Piling Up Those Cases For Redemption
Two teenagers aged 14 and 18 were released on bail last night after being questioned about the murder of Rhys Jones, the schoolboy who was shot dead in a pub car park by a gunman on a BMX bicycle.
Right there, we have something of a problem with characterization: an 18 year old is chronologically a “teenager”, true. (So is a 19 year old.) But legally, he is an adult. Or has that changed?
The 11-year-old had cut across the car park while on his way home from a youth team practice match in an adjoining park when he was shot in the neck, apparently at random, at about 7.30pm on Wednesday by a hooded teenager. Rhys is the youngest person to be shot dead in Merseyside.

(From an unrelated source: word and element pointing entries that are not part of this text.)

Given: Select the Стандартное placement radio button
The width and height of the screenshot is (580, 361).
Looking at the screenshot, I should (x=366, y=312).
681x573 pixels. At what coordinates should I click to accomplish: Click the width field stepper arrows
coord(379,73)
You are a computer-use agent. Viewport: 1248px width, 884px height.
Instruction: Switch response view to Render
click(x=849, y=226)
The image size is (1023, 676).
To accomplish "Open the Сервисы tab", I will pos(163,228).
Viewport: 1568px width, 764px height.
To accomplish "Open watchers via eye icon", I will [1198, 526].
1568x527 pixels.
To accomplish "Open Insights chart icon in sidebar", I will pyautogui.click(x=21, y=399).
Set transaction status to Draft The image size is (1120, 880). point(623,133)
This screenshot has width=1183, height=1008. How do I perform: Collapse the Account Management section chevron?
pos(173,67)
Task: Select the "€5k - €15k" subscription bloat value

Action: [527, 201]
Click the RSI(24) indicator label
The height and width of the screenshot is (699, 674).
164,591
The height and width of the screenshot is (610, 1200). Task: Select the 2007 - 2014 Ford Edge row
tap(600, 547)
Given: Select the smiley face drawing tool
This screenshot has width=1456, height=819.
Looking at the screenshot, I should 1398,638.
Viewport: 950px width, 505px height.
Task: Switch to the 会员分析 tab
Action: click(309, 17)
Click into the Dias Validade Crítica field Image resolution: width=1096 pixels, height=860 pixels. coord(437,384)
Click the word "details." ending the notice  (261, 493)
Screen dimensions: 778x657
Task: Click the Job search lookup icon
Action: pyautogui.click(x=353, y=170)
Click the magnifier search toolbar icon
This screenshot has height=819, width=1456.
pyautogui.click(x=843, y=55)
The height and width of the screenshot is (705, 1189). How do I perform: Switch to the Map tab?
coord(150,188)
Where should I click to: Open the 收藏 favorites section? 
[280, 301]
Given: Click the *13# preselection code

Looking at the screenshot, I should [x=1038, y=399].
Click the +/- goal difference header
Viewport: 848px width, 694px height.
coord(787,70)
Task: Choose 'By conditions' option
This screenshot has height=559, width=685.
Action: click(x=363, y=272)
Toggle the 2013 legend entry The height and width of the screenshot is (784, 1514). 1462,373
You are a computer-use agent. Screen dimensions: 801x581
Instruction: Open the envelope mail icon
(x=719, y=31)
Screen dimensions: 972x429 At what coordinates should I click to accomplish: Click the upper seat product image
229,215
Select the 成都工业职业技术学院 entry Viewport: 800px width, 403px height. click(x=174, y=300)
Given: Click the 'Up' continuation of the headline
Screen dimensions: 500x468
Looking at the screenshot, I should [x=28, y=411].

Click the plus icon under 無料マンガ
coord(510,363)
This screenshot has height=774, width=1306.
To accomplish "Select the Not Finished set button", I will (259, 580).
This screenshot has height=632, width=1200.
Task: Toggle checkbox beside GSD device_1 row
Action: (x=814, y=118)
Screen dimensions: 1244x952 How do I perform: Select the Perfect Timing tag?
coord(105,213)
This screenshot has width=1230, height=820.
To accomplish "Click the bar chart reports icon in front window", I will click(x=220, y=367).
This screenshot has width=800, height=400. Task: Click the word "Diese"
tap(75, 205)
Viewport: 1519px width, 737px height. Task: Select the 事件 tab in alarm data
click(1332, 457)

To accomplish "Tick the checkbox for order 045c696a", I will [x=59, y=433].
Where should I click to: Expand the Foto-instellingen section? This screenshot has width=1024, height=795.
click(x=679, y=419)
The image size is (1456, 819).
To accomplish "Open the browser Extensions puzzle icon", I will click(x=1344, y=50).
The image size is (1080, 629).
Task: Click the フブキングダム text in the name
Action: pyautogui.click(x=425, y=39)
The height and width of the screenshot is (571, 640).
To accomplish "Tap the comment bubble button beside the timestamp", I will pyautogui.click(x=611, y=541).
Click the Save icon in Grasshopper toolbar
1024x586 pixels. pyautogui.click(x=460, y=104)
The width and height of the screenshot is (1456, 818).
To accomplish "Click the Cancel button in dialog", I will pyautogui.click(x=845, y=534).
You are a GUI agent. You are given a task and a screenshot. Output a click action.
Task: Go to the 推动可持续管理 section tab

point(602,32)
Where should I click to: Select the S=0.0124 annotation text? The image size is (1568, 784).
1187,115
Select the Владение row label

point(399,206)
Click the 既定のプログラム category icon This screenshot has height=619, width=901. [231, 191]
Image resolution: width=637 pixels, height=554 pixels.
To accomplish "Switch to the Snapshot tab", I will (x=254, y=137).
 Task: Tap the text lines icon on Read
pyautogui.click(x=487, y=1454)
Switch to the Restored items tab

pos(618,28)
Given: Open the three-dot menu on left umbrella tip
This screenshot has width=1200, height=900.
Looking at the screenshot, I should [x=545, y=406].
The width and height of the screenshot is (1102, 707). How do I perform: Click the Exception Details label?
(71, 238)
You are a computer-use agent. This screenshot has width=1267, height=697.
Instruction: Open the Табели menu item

One witness said the killer had coolly held his weapon, a large handgun, steady with two hands while firing three shots at his victim before riding off…
That’s where we are in this world now. Apparently, some children carry firearms while riding bicycles. It seems that if the Independent is still in business 5 years from now, it already has been presented with another “case for redemption“.
…Last night, the Home Secretary Jacqui Smith appeared close to tears after watching the boy’s parents talk of their grief at a press conference. She said she felt “terrible” about the death, and a sense of responsibility in its wake. Earlier, she told Channel 4 News: “I am willing to consider anything that will help us to get the information to put people away.”…
Ms Smith’s response is emotional, but utterly legally unrealistic. If the killer turns out to have been younger than age 16, as we know he is unlikely to be put away for all that long. We know why, of course: the assumption is always that children are not punished; they are to be reformed.
That includes reformed post-murder conviction, even if murder is a crime that is never repaid by “time served”, but is rather a crime against forever. It isn’t shoplifting, burglary, or car theft. So, unless the killer turns out to be of an age in which he can be dealt with as an adult, with this murder we appear back to the debate of what to do with children who kill.
However, we have boxed ourselves in. Given the legal framework under which we function (if “function” is the right word), children under no circumstances should be permitted even to have the chance to kill; yet as adults, we have abdicated our responsibilities, and given them way too much adult-style freedom to have the opportunity to do so. We’ve put guns in children’s hands (literally), and then turned our backs; but one simply cannot have adult freedoms without having to assume adult responsibilities.
Thus we wait, weirdly hoping that when arrested the killer was a legal adult on a BMX bicycle. If so, at least he might then actually face adult jail time.
And that’s why, also, any idea of lowering the voting age is rank absurd — unless there is a commensurate lowering of the age of all adult responsibility. For we are told children must be extra-protected, because they are never deemed fully responsible. But it is plainly ludicrous to talk of children’s rights therefore as being of the same order as those of adults, because as children they do not face adult sanctions for misbehavior. Not even for murder.
Nice going — we’ve set up the utter worst of worlds. What’s the solution? Since it appears we cannot legally enforce “childhood” any longer in order to protect both them and ourselves (because children have “rights”), it seems that unless the age of criminal responsibility is reduced to about, say, age 7, and we give 7 year olds the vote, there is probably little that can be done. The BBC reports:
…Detectives believe the murderer could be as young as 13…
We are reaping the whirlwind. We have among us now children as capable of murder as any 18 year old or 25 year old. And we are legally paralyzed, unable to do a blessed thing to rein them in.
Wait’ll we see the youthful Einstein they pick up for this eventually. “Why’d you do it, son!?” “Uhh, like, huh. I dunno.” And, chances are, he won’t even be deportable either.